* _Your instructions_
Format the lines running from the one containing "The height and" through the end of the records as a Markdown table with the columns Row and Line. Number each row, skip blank lines, and leave the pictures out.

-- start of Records for this task --

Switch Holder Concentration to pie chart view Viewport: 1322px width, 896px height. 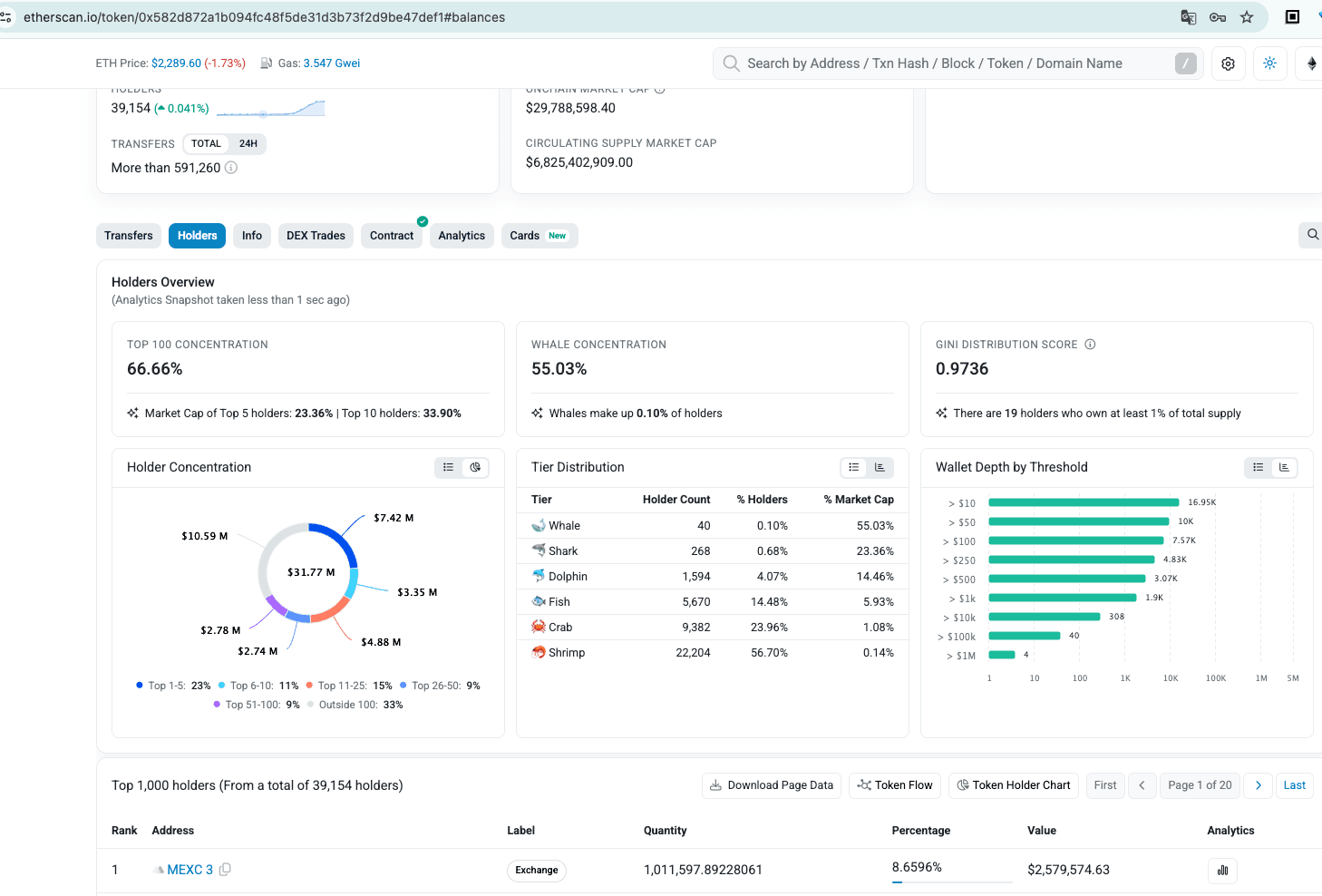(x=475, y=467)
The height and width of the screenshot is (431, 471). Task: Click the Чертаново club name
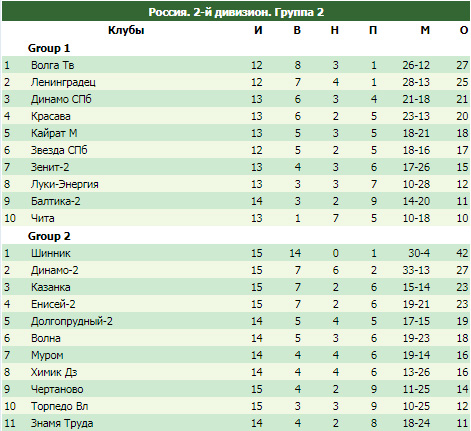[57, 389]
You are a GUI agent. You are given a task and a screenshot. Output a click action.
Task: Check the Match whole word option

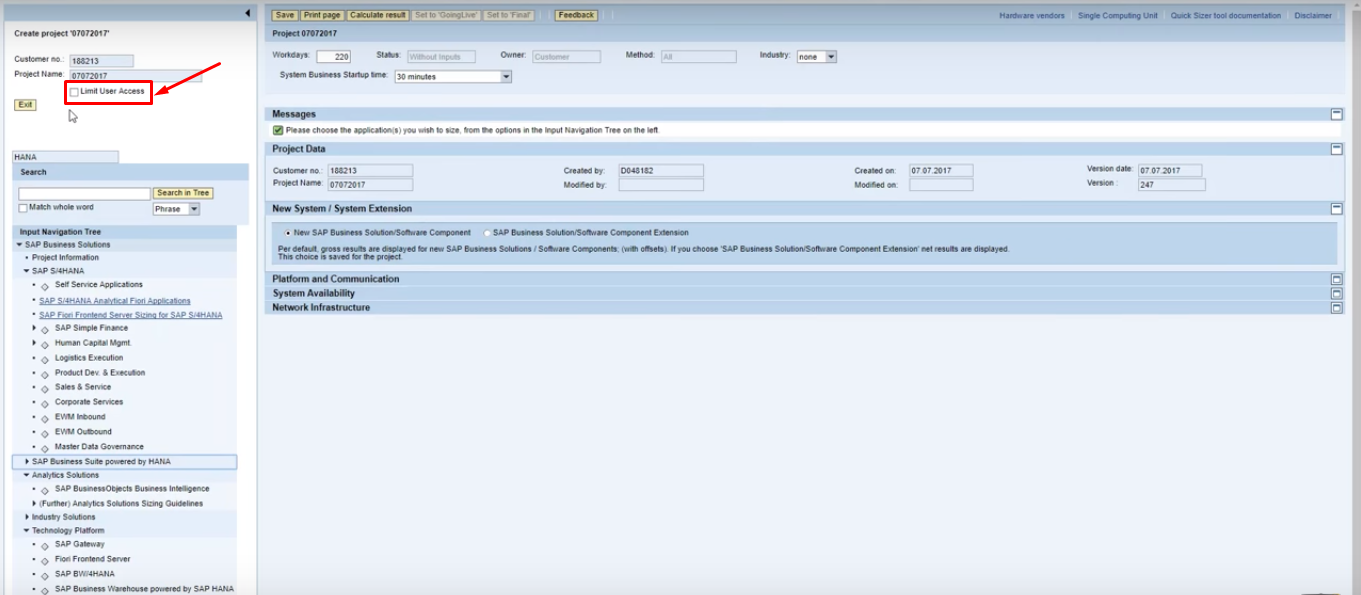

-- end of Records for this task --

* _The output_
| Row | Line |
|---|---|
| 1 | The height and width of the screenshot is (431, 471). Task: Click the Чертаново club name |
| 2 | [57, 389] |
| 3 | You are a GUI agent. You are given a task and a screenshot. Output a click action. |
| 4 | Task: Check the Match whole word option |